Reading METS files

metsrw supports reading METS files from disk, from strings, or from lxml _Element or _ElementTree objects.

# From a file on disk
mets = metsrw.METSDocument.fromfile("../fixtures/complete_mets.xml")

#  From bytes
mets_str = b"""<?xml version='1.0' encoding='ASCII'?>
<mets xmlns:xsi="http://www.w3.org/2001/XMLSchema-instance" xmlns:xlink="http://www.w3.org/1999/xlink" xmlns="http://www.loc.gov/METS/" xsi:schemaLocation="http://www.loc.gov/METS/ http://www.loc.gov/standards/mets/version18/mets.xsd">
    <metsHdr CREATEDATE="2015-12-16T22:38:48"/>
    <structMap ID="structMap_1" LABEL="Archivematica default" TYPE="physical"/>
</mets>"""
mets = metsrw.METSDocument.fromstring(mets_str)

# From an lxml object
tree = lxml.etree.parse("../fixtures/complete_mets.xml")
mets = metsrw.METSDocument.fromtree(tree)

Accessing METS Data

To retrieve an metsrw.FSEntry, use the get_file() or all_files() methods.

>>> mets = metsrw.METSDocument()
>>> file_uuid = str(uuid.uuid4())
>>> file_1 = metsrw.FSEntry(
...     label="hello.pdf", path="test/hello.pdf", type="Item",
...     file_uuid=file_uuid)
>>> mets.append_file(file_1)

>>> mets.get_file(file_uuid=file_uuid)
FSEntry(type='Item', path='test/hello.pdf', use='original', ...)

>>> mets.all_files()
{FSEntry(type='Item', path='test/hello.pdf', use='original', ...)}

# Currently, filtering files can only be done via iteration
>>> [entry for entry in mets.all_files() if entry.use == "original"]
[FSEntry(type='Item', path='test/hello.pdf', use='original', ...)]

amdSec and dmdSec data is accessible via the amdsecs and dmdsecs properties.

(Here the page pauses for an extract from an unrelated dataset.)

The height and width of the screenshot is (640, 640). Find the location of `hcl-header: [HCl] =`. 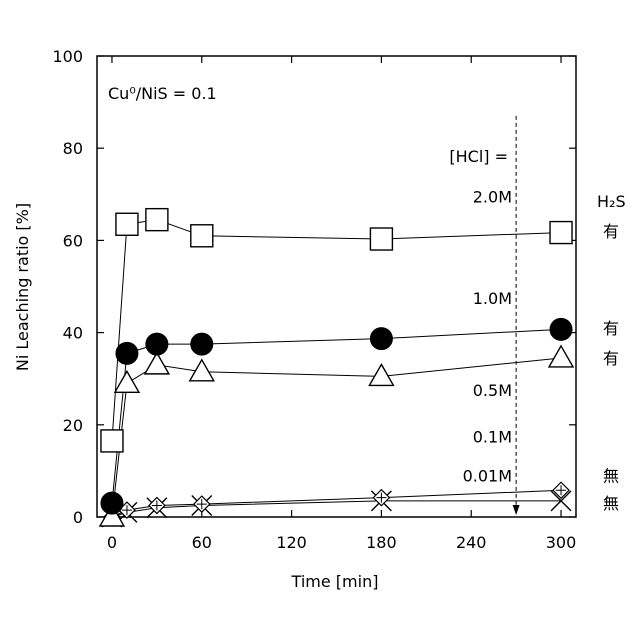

>>> mets = metsrw.METSDocument.fromfile('../fixtures/complete_mets.xml')
>>> fsentry = mets.get_file(file_uuid="ab5c67fc-8f80-4e46-9f20-8d5ae29c43f2")
>>> amdsec1 = fsentry.amdsecs[0]
>>> [section for section in amdsec1.subsections if section.subsection == 'techMD']
[<metsrw.metadata.SubSection ...>]
>>> fsentry.dmdsecs[0]
<metsrw.metadata.SubSection ...>

Note

In most cases, you’ll want to access PREMIS data via the get_premis series of methods, rather than accessing the amdSec or dmdSec data directly. See Accessing PREMIS Data for more info.

Accessing PREMIS Data

To access PREMIS metadata associated with a file, use the following methods:

# Currently, filtering PREMIS objects can only be done via iteration
>>> ingestion_events = []
>>> mets = metsrw.METSDocument.fromfile('../fixtures/complete_mets.xml')
>>> for fsentry in mets.all_files():
...     for event in fsentry.get_premis_events():
...          if event.type == "ingestion":
...              ingestion_events.append(event)
>>> ingestion_events[0]
('event', ...)